Devil Scrapes

Posted on Jun 4

YouTube Transcript Scraper: bulk-download captions for RAG, AI, and show notes

#webscraping #python #ai #apify

Quick answer: YouTube exposes closed captions through a timedtext endpoint, but that endpoint is undocumented, parameter-shifting, and rate-limits aggressively on bulk requests. A YouTube transcript scraper fetches the caption track for each video ID, picks the best language-matched track (manual preferred over auto-generated), and returns both a plain-text transcript and per-cue timed segments as structured JSON. The Apify Actor at apify.com/DevilScrapes/youtube-transcript-scraper does it for $0.004 per transcript (~$4.00 per 1,000 videos), with proxy rotation, retries, and multilingual support handled for you.

You're building a RAG system over a curated YouTube playlist. Or you're a podcast producer who wants automatic show notes every week. Or you're doing discourse analysis on three years of conference talks. The first step is the same: get the transcripts out of YouTube as structured text.

That sounds easy. It isn't. The timedtext endpoint behind YouTube's caption UI is undocumented, returns XML in a shape that has quietly changed multiple times, and does not tolerate bulk fetching from datacenter IPs. Every popular library here — youtube-transcript-api included — works for one-off scripts and breaks silently on scheduled, high-volume runs. Here's what's actually happening, and how I packaged the fix.

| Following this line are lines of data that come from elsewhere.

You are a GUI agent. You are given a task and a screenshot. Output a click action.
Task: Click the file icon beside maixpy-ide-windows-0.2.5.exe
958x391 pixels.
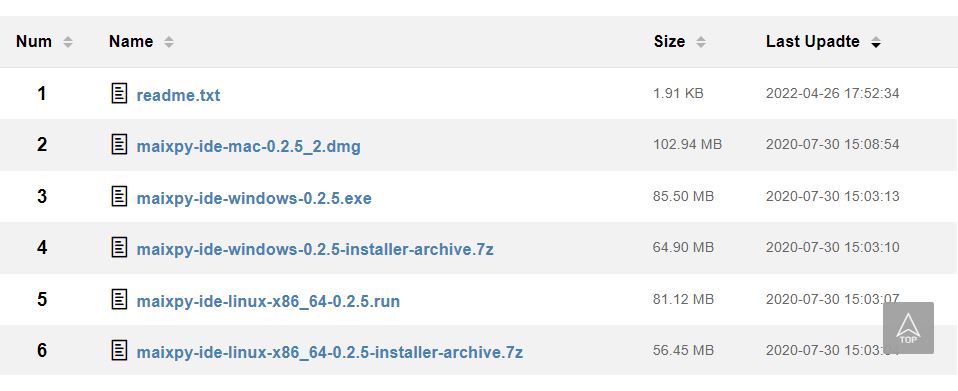point(119,196)
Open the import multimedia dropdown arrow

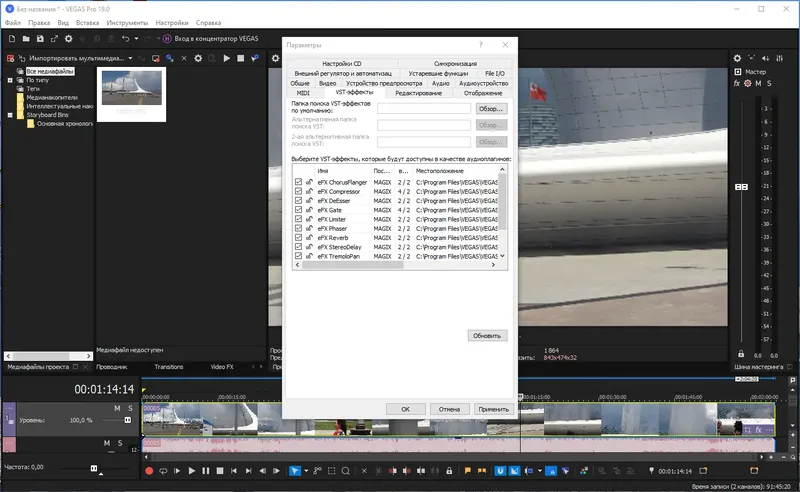pyautogui.click(x=131, y=58)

What is YouTube's transcript system? 🎬

YouTube generates or ingests captions for most public videos and serves them through an internal timedtext endpoint. There are two types:

Manual transcripts — uploaded or corrected by the video owner. Usually more accurate, sometimes unavailable on older videos.
Auto-generated (ASR) transcripts — produced by Google's speech recognition. Present on the vast majority of English-language videos uploaded since ~2012, and increasingly available in non-English languages.

Both types are public metadata — they're what populates the subtitle UI every viewer sees. They are not the video itself: scraping transcripts is in the same category as scraping a web page's text, not downloading a video file. The Actor never fetches video content and does not work on private or unlisted videos.

Does YouTube have a transcript API? 🔎

No. YouTube's official Data API v3 does not expose transcript data for arbitrary videos. The YouTube Data API lets you fetch video metadata, comments, and captions metadata (a list of available tracks), but caption content only for videos where you own the channel. The captions.download endpoint requires OAuth against the channel's own account.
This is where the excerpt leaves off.